SELECTED EXTRACT:

┏━━

The target is and always will be the single most important piece of information that a golfer can think of prior to playing a shot. The target can be the hole, a spot on the green, a slope on the fairway, a tree, or any other distinguishable marking of the golf course. The important thing is to select a precise target and remain fully committed to it throughout the duration of the swing. Playing to one’s true potential requires the physical golf swing to be a subconscious reaction to a mental image of the target.

When people learn to type, they begin by visually scanning the keyboard and finger pecking each key. As they begin to remember the placement of the keys, their keystrokes become faster. Eventually, they will develop a mental map of the keyboard so that the physical keystrokes are no longer a function of the conscious mind, but that of the subconscious mind. As their mental map of the keyboard becomes more and more clear, their physical keystrokes become fast and effortless.

Similarly, people learning to play the guitar begin by learning the location of the strings and then the physical placement of the fingers. Eventually they will have memorized the strings, the placement of the fingers and enough notes to play an entire song. At this point, the physical movements are a function of the subconscious mind and do not require additional thought. People learning to play golf rarely take their golf swing to the point where it becomes a function of the subconscious mind. Instead, they consciously work on swing mechanics and remain forever frustrated with the game.

In most sports, athletes look at their target while performing their specific skill. For instance, baseball players look at their teammate while throwing the ball. Basketball players look at the hoop while shooting. Quarterbacks hypothesize and look at a spot where the receiver should be at the time that the football arrives at its destination. Field-goal kickers and soccer players are similar to golfers in that they look at the ball while maintaining a mental image of the target. In all of these scenarios, the physical motion is a subconscious action to the intention of sending the ball to the target.

┗━━

INFORMATION PROVIDED:
┏━━

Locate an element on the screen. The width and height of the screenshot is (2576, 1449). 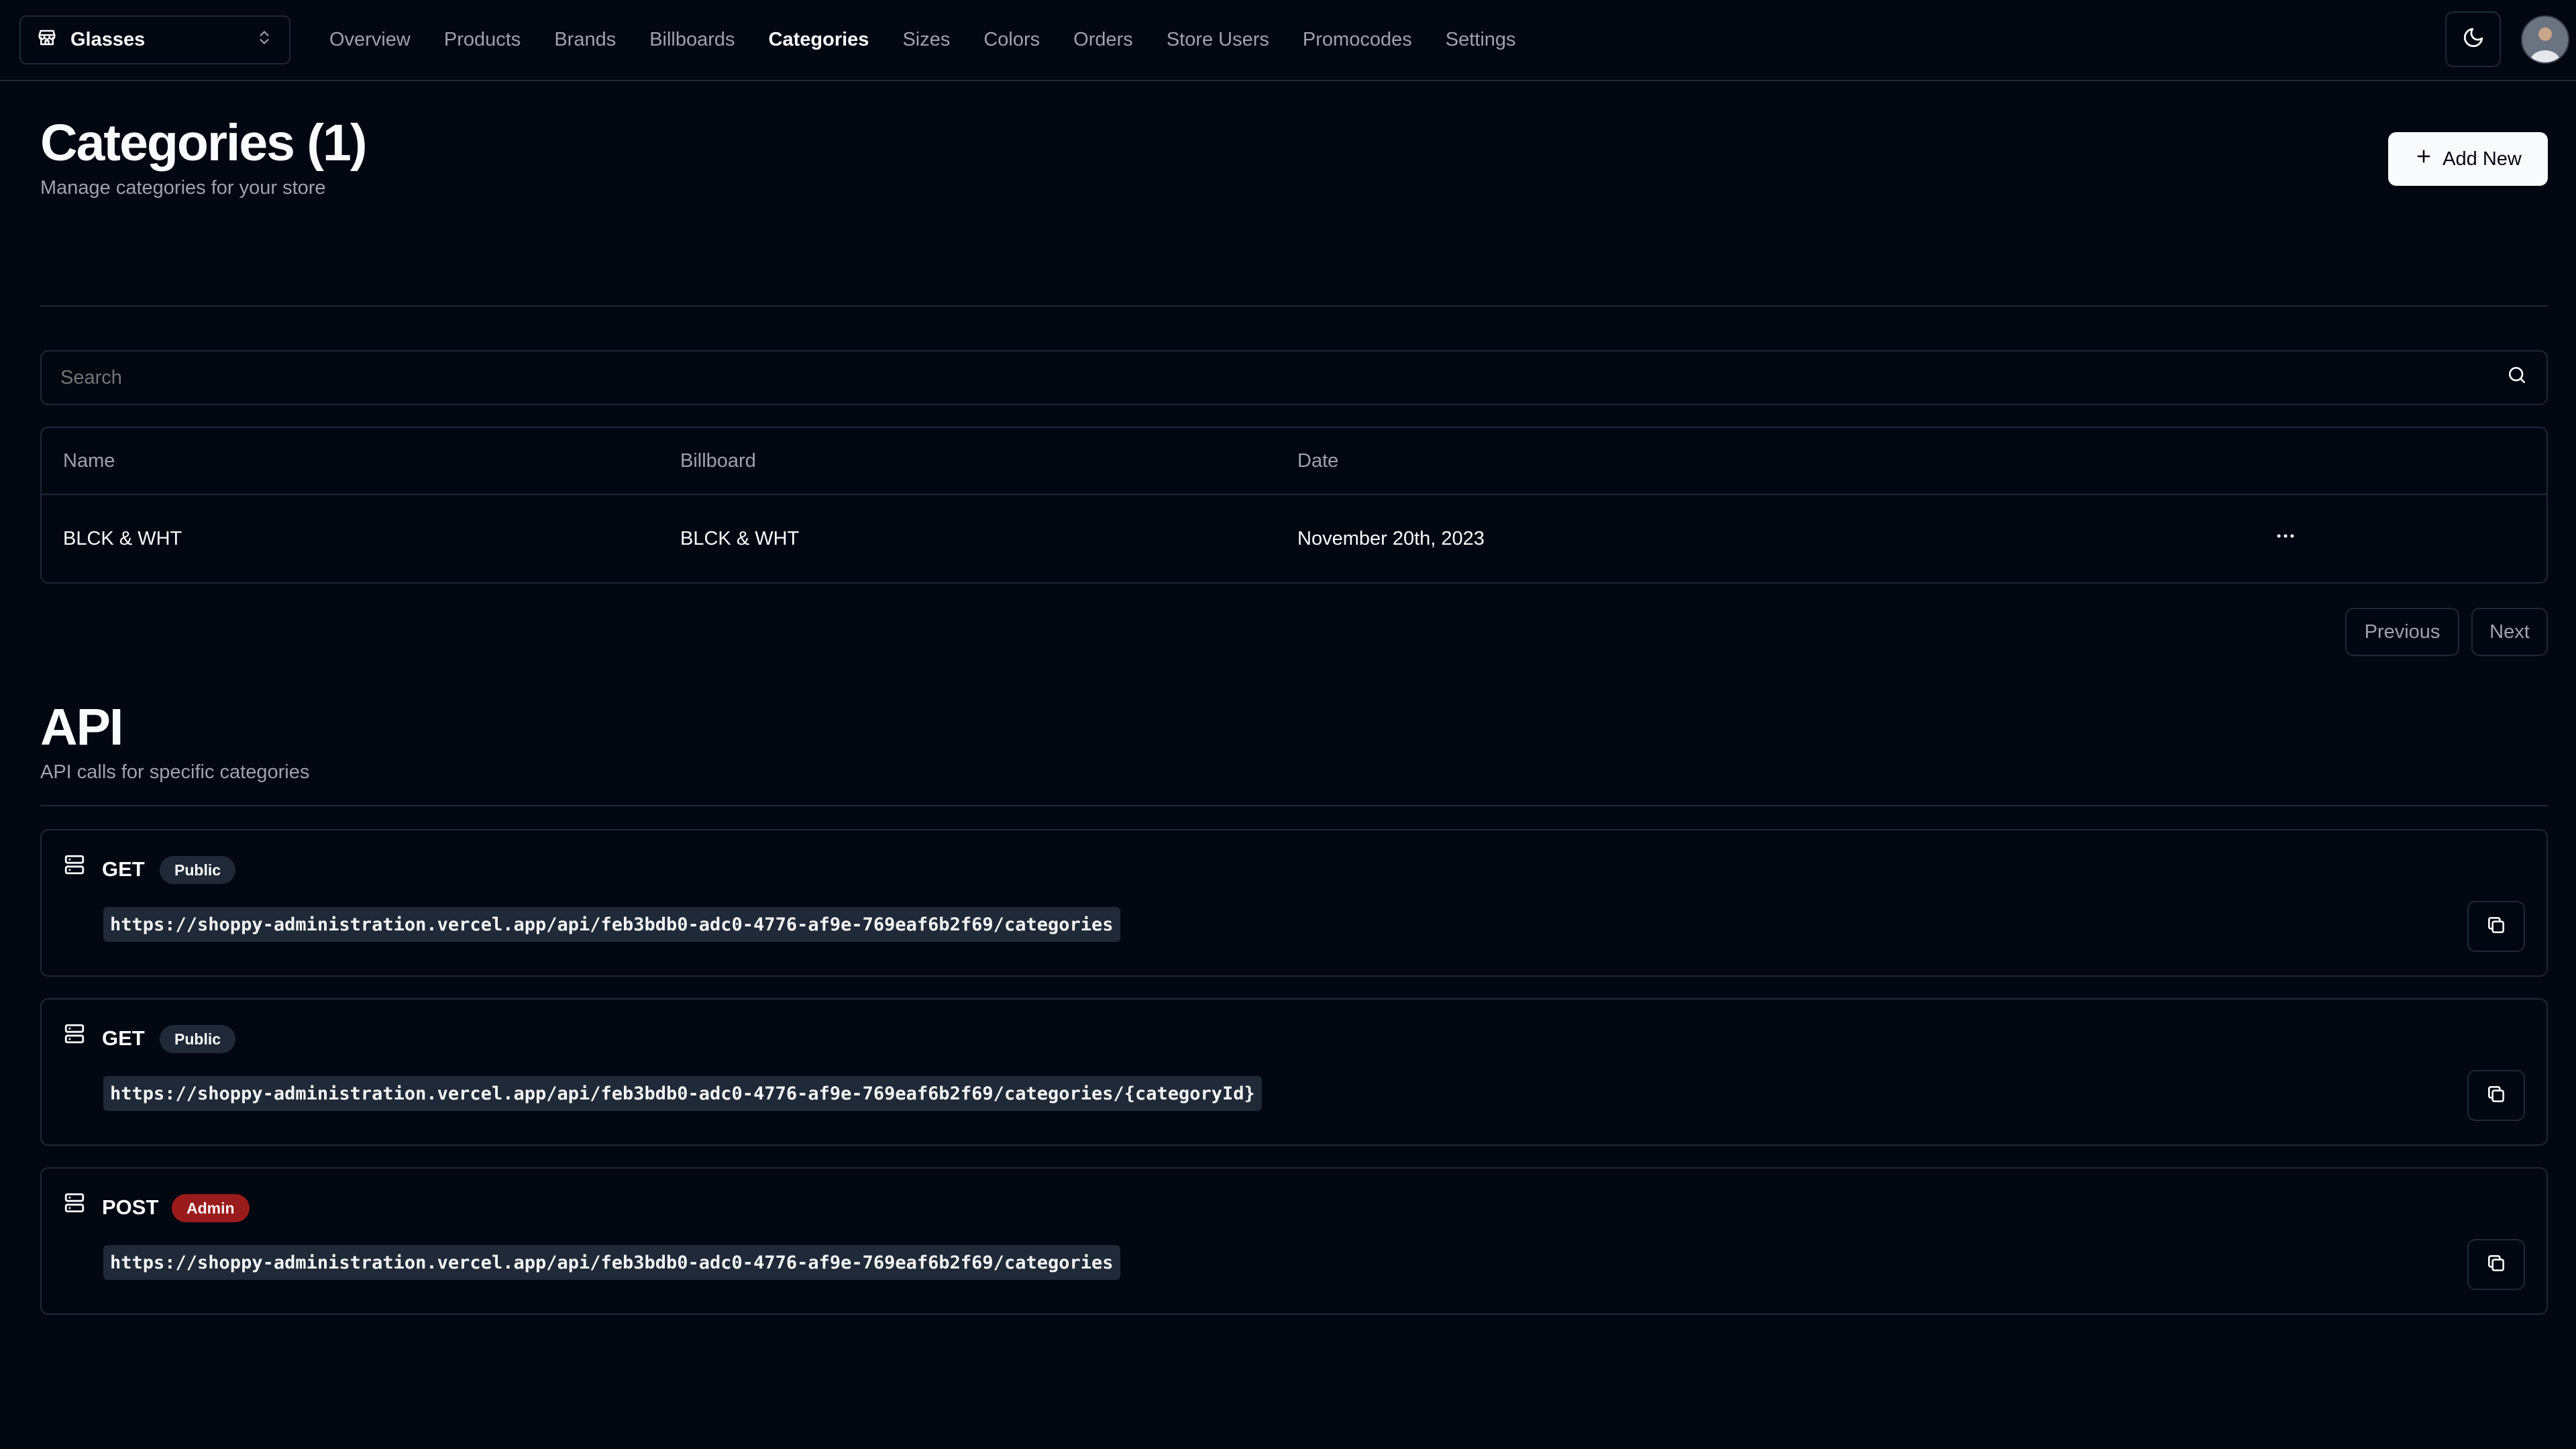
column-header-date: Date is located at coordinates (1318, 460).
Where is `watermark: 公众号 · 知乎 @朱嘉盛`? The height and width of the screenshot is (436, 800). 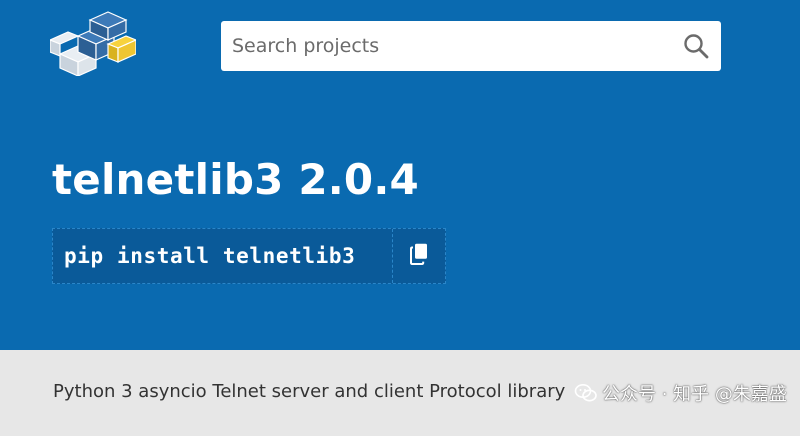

┗━━

DIRECTIONS:
(A) Retype the golf targeting text from "Similarly, people learning" up to and including "with the game.".
(B) In the golf targeting text, list every kind of athlete other than golfers that the paragraph beginning "In most sports" mentions.

EXPECTED OUTPUTS:
(A)
Similarly, people learning to play the guitar begin by learning the location of the strings and then the physical placement of the fingers. Eventually they will have memorized the strings, the placement of the fingers and enough notes to play an entire song. At this point, the physical movements are a function of the subconscious mind and do not require additional thought. People learning to play golf rarely take their golf swing to the point where it becomes a function of the subconscious mind. Instead, they consciously work on swing mechanics and remain forever frustrated with the game.

(B) Baseball players, basketball players, quarterbacks, field-goal kickers, soccer players